DATASET RECORDS>
........

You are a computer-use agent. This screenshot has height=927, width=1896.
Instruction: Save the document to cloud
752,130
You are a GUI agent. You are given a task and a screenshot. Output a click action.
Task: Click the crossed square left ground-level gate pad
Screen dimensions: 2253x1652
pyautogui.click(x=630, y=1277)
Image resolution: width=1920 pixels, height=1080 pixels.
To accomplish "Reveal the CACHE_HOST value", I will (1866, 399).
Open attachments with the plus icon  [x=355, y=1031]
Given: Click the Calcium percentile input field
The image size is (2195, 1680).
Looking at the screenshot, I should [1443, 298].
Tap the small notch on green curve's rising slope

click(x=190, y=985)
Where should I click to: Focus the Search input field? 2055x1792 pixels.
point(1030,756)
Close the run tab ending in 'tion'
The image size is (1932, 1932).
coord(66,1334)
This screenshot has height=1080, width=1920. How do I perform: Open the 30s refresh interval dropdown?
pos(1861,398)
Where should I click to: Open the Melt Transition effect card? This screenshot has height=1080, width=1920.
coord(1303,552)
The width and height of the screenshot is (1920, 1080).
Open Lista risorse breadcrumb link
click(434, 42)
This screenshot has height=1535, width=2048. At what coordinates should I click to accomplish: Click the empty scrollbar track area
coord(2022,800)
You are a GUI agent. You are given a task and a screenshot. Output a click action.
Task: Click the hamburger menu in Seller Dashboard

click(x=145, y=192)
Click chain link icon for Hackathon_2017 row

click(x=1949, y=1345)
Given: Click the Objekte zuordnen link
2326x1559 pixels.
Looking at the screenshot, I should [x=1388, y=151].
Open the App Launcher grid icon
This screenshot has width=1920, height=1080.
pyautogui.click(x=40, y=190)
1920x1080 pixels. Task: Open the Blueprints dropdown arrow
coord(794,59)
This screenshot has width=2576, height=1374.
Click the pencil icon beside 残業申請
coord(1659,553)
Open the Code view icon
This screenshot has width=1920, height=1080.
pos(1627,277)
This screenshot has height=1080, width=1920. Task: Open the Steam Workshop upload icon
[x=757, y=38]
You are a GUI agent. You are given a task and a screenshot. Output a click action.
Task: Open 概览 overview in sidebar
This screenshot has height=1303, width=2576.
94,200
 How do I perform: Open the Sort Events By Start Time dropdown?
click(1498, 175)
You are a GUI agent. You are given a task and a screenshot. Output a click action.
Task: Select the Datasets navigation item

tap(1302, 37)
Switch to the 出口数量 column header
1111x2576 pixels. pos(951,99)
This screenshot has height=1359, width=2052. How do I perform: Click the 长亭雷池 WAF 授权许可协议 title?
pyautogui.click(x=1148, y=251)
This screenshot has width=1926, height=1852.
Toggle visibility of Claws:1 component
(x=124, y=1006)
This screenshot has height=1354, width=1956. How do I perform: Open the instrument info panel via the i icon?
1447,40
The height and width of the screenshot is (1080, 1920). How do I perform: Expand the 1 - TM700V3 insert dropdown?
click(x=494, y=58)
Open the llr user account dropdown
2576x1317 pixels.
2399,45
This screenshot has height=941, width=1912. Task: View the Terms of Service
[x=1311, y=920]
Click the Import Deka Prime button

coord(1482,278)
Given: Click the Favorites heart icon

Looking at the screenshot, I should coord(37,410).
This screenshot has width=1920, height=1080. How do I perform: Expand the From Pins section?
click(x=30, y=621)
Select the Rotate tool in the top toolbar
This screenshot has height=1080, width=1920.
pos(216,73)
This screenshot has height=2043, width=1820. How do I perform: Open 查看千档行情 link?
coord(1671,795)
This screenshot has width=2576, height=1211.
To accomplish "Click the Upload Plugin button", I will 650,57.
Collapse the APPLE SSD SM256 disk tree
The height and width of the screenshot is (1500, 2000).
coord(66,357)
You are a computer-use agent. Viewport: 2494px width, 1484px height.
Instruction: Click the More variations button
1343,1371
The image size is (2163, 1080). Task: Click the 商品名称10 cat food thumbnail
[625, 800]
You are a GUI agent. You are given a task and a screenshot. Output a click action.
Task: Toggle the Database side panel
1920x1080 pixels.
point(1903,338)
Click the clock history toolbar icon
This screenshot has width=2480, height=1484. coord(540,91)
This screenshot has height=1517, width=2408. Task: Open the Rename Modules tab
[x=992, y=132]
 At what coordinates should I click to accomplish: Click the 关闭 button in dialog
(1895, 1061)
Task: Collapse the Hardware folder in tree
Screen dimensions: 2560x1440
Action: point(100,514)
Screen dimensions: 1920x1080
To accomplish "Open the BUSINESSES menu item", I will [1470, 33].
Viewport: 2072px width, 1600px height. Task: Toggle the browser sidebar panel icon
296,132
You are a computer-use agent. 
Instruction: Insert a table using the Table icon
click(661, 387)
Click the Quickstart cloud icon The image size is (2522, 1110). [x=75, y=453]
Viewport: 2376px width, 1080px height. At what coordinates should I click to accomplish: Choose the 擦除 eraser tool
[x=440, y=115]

........

Print the material above once more, exactly.

You are a computer-use agent. This screenshot has height=927, width=1896.
Instruction: Save the document to cloud
752,130
You are a GUI agent. You are given a task and a screenshot. Output a click action.
Task: Click the crossed square left ground-level gate pad
Screen dimensions: 2253x1652
pyautogui.click(x=630, y=1277)
Image resolution: width=1920 pixels, height=1080 pixels.
To accomplish "Reveal the CACHE_HOST value", I will (1866, 399).
Open attachments with the plus icon  [x=355, y=1031]
Given: Click the Calcium percentile input field
The image size is (2195, 1680).
Looking at the screenshot, I should [1443, 298].
Tap the small notch on green curve's rising slope

click(x=190, y=985)
Where should I click to: Focus the Search input field? 2055x1792 pixels.
point(1030,756)
Close the run tab ending in 'tion'
The image size is (1932, 1932).
coord(66,1334)
This screenshot has height=1080, width=1920. How do I perform: Open the 30s refresh interval dropdown?
pos(1861,398)
Where should I click to: Open the Melt Transition effect card? This screenshot has height=1080, width=1920.
coord(1303,552)
The width and height of the screenshot is (1920, 1080).
Open Lista risorse breadcrumb link
click(434, 42)
This screenshot has height=1535, width=2048. At what coordinates should I click to accomplish: Click the empty scrollbar track area
coord(2022,800)
You are a GUI agent. You are given a task and a screenshot. Output a click action.
Task: Click the hamburger menu in Seller Dashboard

click(x=145, y=192)
Click chain link icon for Hackathon_2017 row

click(x=1949, y=1345)
Given: Click the Objekte zuordnen link
2326x1559 pixels.
Looking at the screenshot, I should [x=1388, y=151].
Open the App Launcher grid icon
This screenshot has width=1920, height=1080.
pyautogui.click(x=40, y=190)
1920x1080 pixels. Task: Open the Blueprints dropdown arrow
coord(794,59)
This screenshot has width=2576, height=1374.
Click the pencil icon beside 残業申請
coord(1659,553)
Open the Code view icon
This screenshot has width=1920, height=1080.
pos(1627,277)
This screenshot has height=1080, width=1920. Task: Open the Steam Workshop upload icon
[x=757, y=38]
You are a GUI agent. You are given a task and a screenshot. Output a click action.
Task: Open 概览 overview in sidebar
This screenshot has height=1303, width=2576.
94,200
 How do I perform: Open the Sort Events By Start Time dropdown?
click(1498, 175)
You are a GUI agent. You are given a task and a screenshot. Output a click action.
Task: Select the Datasets navigation item

tap(1302, 37)
Switch to the 出口数量 column header
1111x2576 pixels. pos(951,99)
This screenshot has height=1359, width=2052. How do I perform: Click the 长亭雷池 WAF 授权许可协议 title?
pyautogui.click(x=1148, y=251)
This screenshot has width=1926, height=1852.
Toggle visibility of Claws:1 component
(x=124, y=1006)
This screenshot has height=1354, width=1956. How do I perform: Open the instrument info panel via the i icon?
1447,40
The height and width of the screenshot is (1080, 1920). How do I perform: Expand the 1 - TM700V3 insert dropdown?
click(x=494, y=58)
Open the llr user account dropdown
2576x1317 pixels.
2399,45
This screenshot has height=941, width=1912. Task: View the Terms of Service
[x=1311, y=920]
Click the Import Deka Prime button

coord(1482,278)
Given: Click the Favorites heart icon

Looking at the screenshot, I should coord(37,410).
This screenshot has width=1920, height=1080. How do I perform: Expand the From Pins section?
click(x=30, y=621)
Select the Rotate tool in the top toolbar
This screenshot has height=1080, width=1920.
pos(216,73)
This screenshot has height=2043, width=1820. How do I perform: Open 查看千档行情 link?
coord(1671,795)
This screenshot has width=2576, height=1211.
To accomplish "Click the Upload Plugin button", I will 650,57.
Collapse the APPLE SSD SM256 disk tree
The height and width of the screenshot is (1500, 2000).
coord(66,357)
You are a computer-use agent. Viewport: 2494px width, 1484px height.
Instruction: Click the More variations button
1343,1371
The image size is (2163, 1080). Task: Click the 商品名称10 cat food thumbnail
[625, 800]
You are a GUI agent. You are given a task and a screenshot. Output a click action.
Task: Toggle the Database side panel
1920x1080 pixels.
point(1903,338)
Click the clock history toolbar icon
This screenshot has width=2480, height=1484. coord(540,91)
This screenshot has height=1517, width=2408. Task: Open the Rename Modules tab
[x=992, y=132]
 At what coordinates should I click to accomplish: Click the 关闭 button in dialog
(1895, 1061)
Task: Collapse the Hardware folder in tree
Screen dimensions: 2560x1440
Action: point(100,514)
Screen dimensions: 1920x1080
To accomplish "Open the BUSINESSES menu item", I will [1470, 33].
Viewport: 2072px width, 1600px height. Task: Toggle the browser sidebar panel icon
296,132
You are a computer-use agent. 
Instruction: Insert a table using the Table icon
click(661, 387)
Click the Quickstart cloud icon The image size is (2522, 1110). [x=75, y=453]
Viewport: 2376px width, 1080px height. At what coordinates should I click to accomplish: Choose the 擦除 eraser tool
[x=440, y=115]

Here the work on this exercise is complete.